「えっつ?」
 沙織の言葉に引っ掛かったのだ。
「そんなこと言ってなかったって?どういうことなの。いったいどんな話になっていたって言うの?」
「それは・・・別に深い意味は無くって、ただ大松さんが来る前にお喋りしていた時、そんなことは一言もなかったという事、そうだよね水野さん。もちろん二人が揃った所で初めて言ったんですよ、当然じゃないですか!」
 慌てたような課長の言葉に沙織は黙って俯いた。しかし、それは納得できたという表情からは遠いものだった。

「このことは僕の考えだけではなくて上と相談して決めた事ですから、会社の方針ですから従ってもらいます。他の部の人たちにもキチンと部長から話してもらって、協力してもらうように伝えてもらいますから」
「判りました。じゃあもういいですか?」
「??」
「お話はこれだけなんですよね。
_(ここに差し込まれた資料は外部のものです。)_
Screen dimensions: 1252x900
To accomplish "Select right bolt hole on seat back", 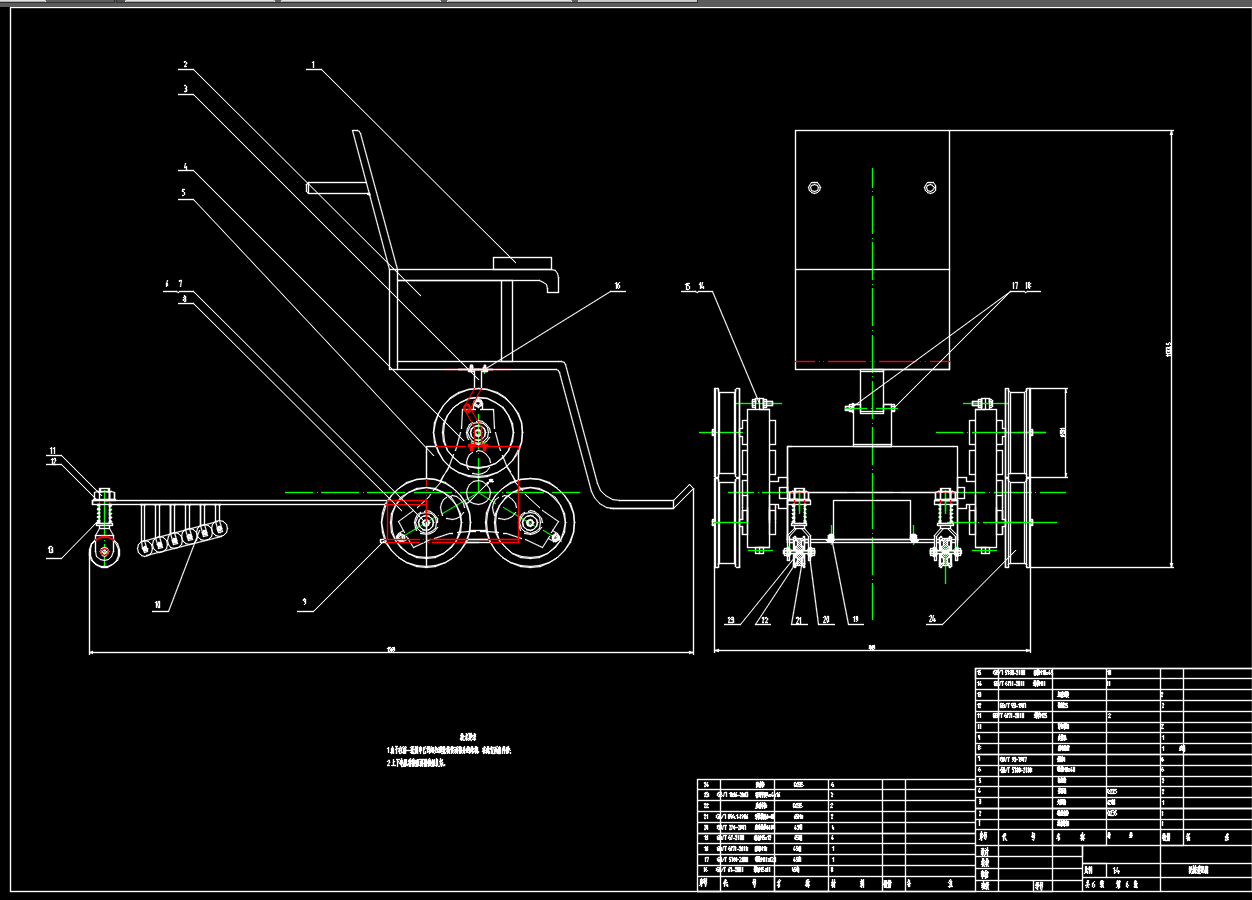I will click(930, 187).
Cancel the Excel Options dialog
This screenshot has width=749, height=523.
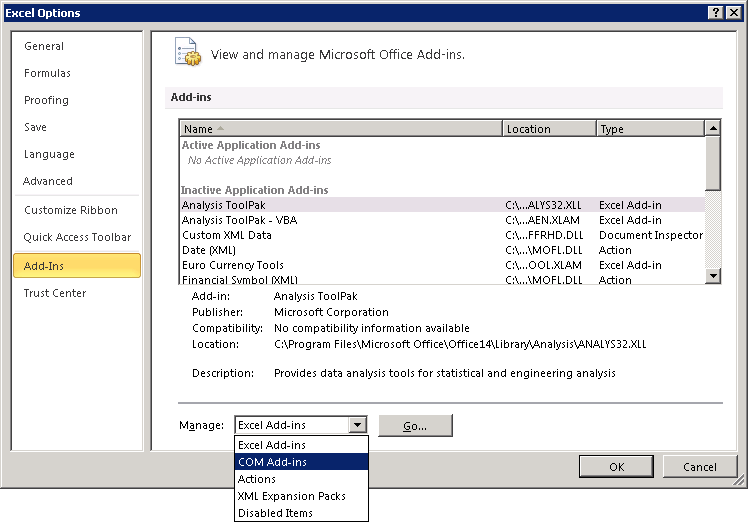tap(700, 467)
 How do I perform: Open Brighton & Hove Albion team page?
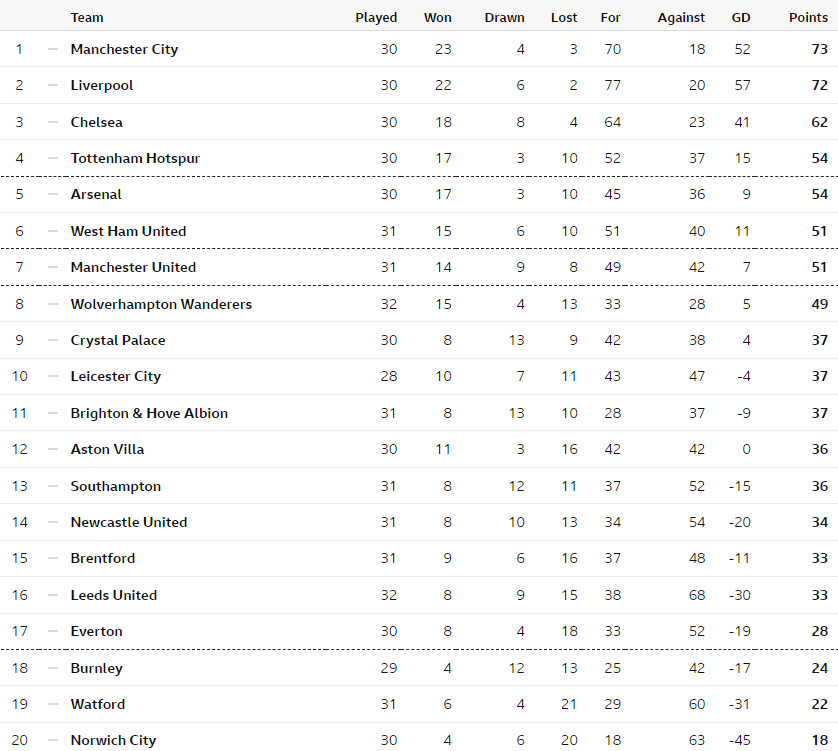[x=149, y=413]
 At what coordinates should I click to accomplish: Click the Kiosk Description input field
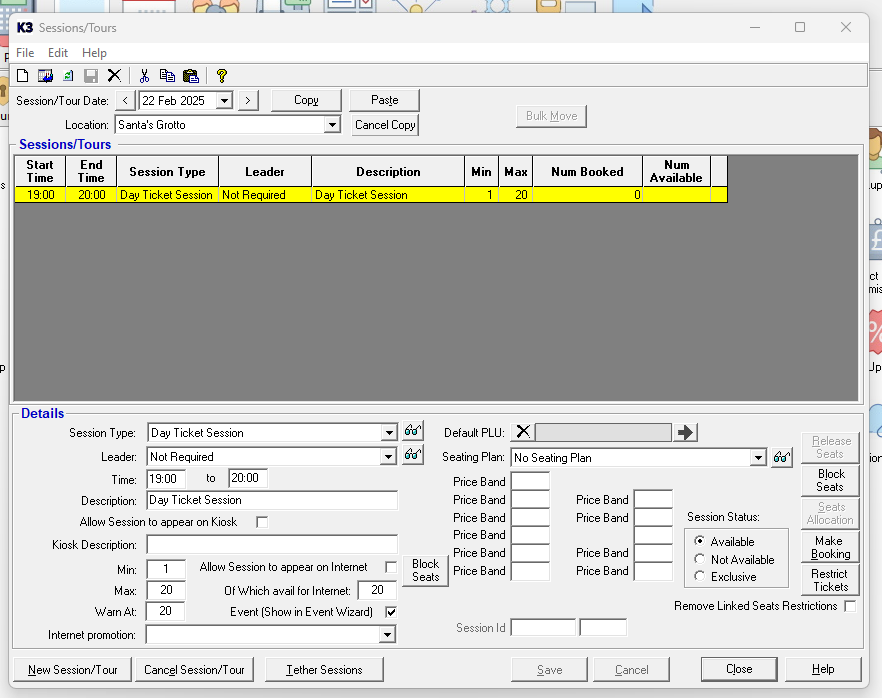272,545
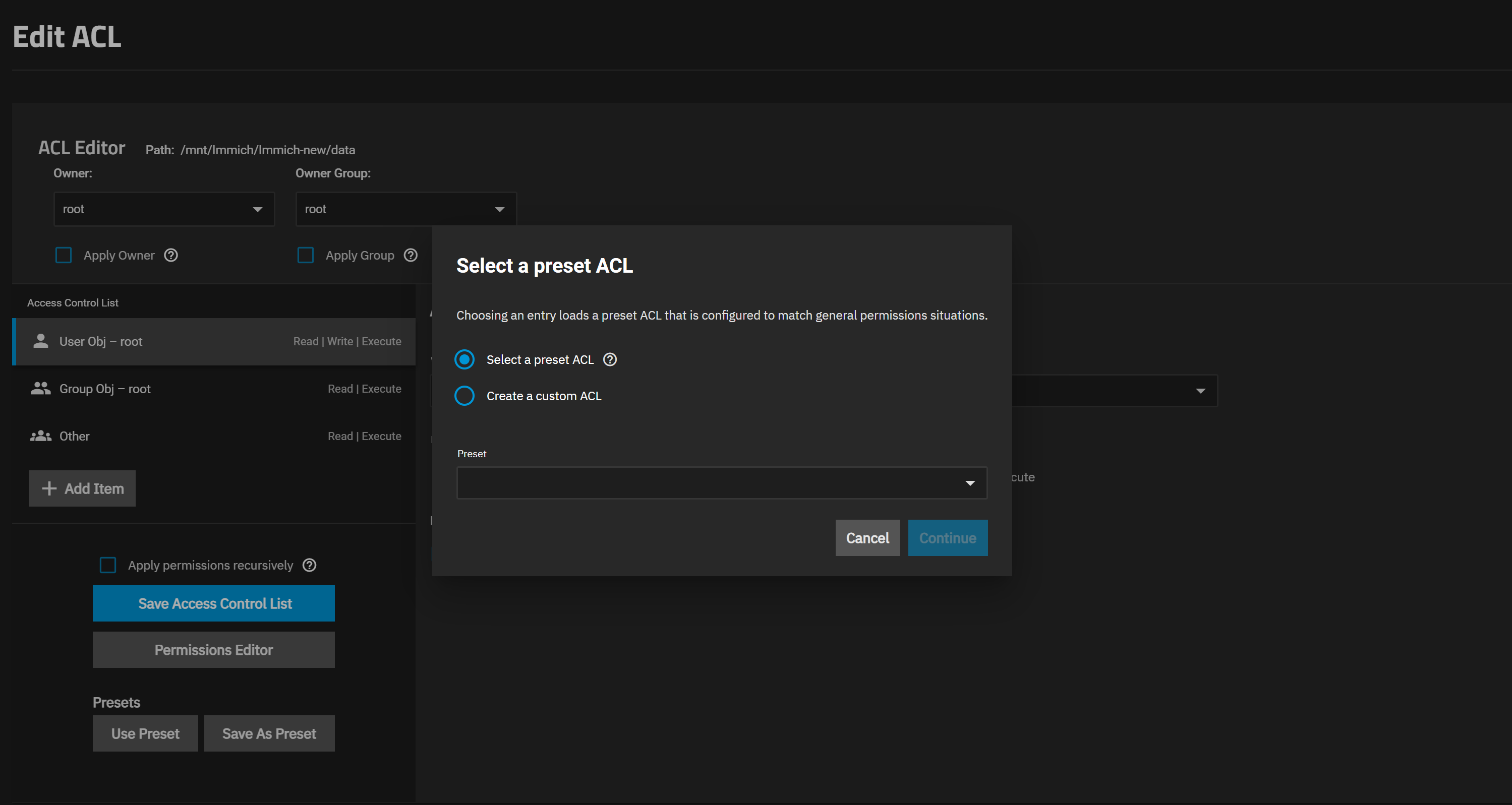The width and height of the screenshot is (1512, 805).
Task: Click the single user icon for User Obj
Action: point(40,341)

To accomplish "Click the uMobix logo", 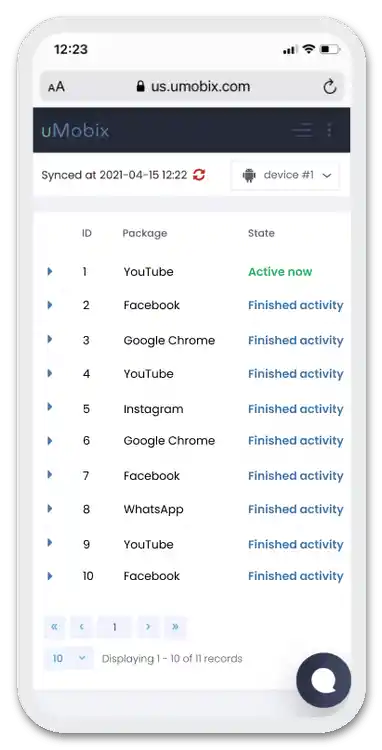I will [x=75, y=130].
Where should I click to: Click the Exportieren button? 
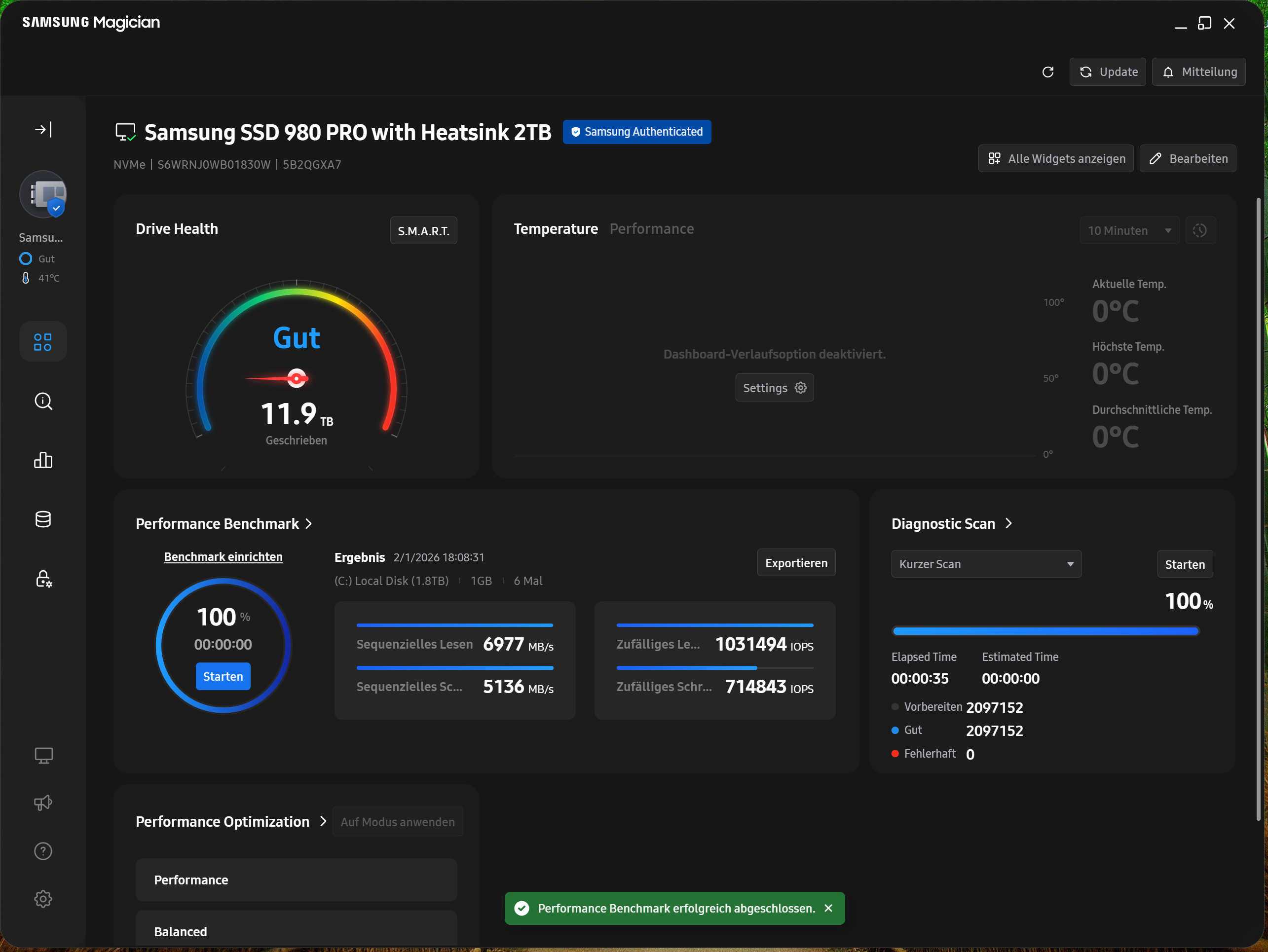point(796,563)
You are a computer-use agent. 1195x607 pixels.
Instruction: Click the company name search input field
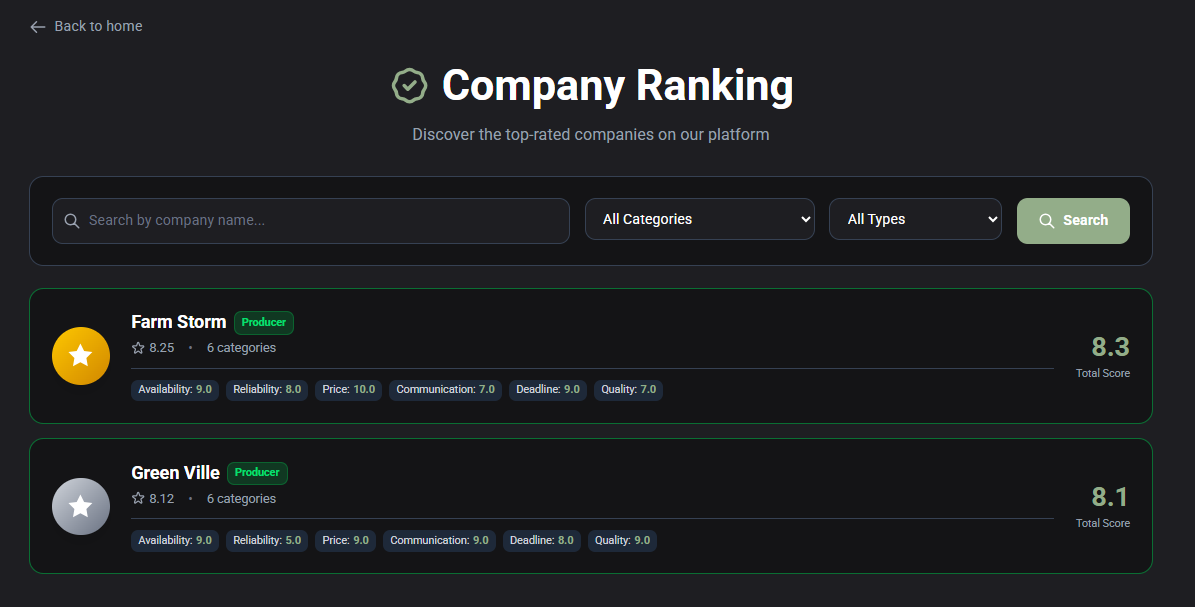(x=310, y=220)
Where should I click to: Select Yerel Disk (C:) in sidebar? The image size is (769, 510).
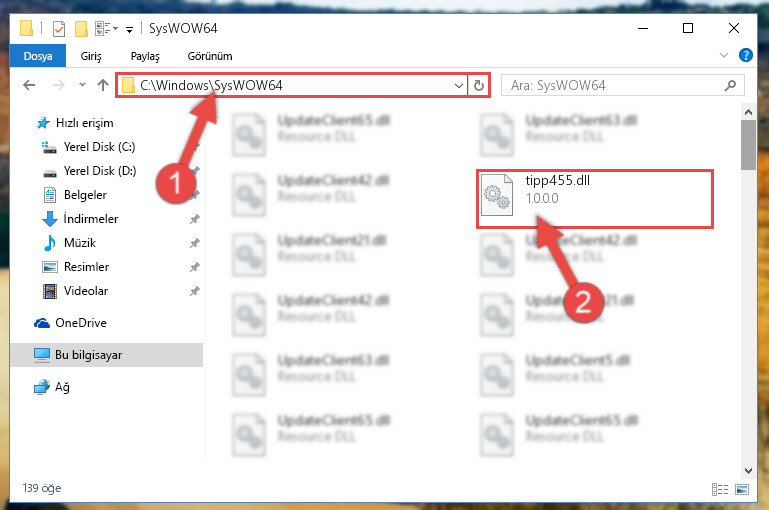[x=99, y=147]
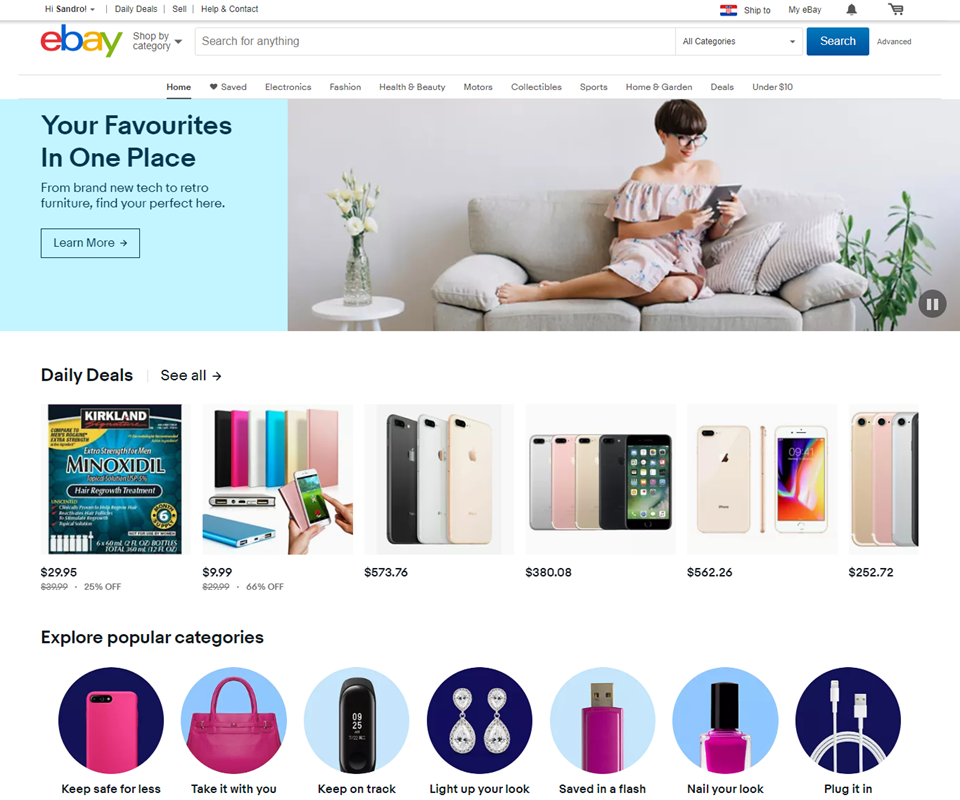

そろそろ忙しくなるので仕事に戻りたいのですが」
 私の言葉に課長も沙織も一瞬あっけにとられた様子だったが「もちろんです!では今日から早速頑張ってください。僕も書類の整理を済ませたら応援に行きますので・・・」
 私は黙って頭を下げて事務所に戻った。沙織も慌てて後を追っかけてきた。
 机に戻ると経理の女性が電話を取り一生懸命マニュアルを見ながら商品説明をしていた。
 目でお礼を言って机に座った途端も着信のランプが立て続けに二本点灯した。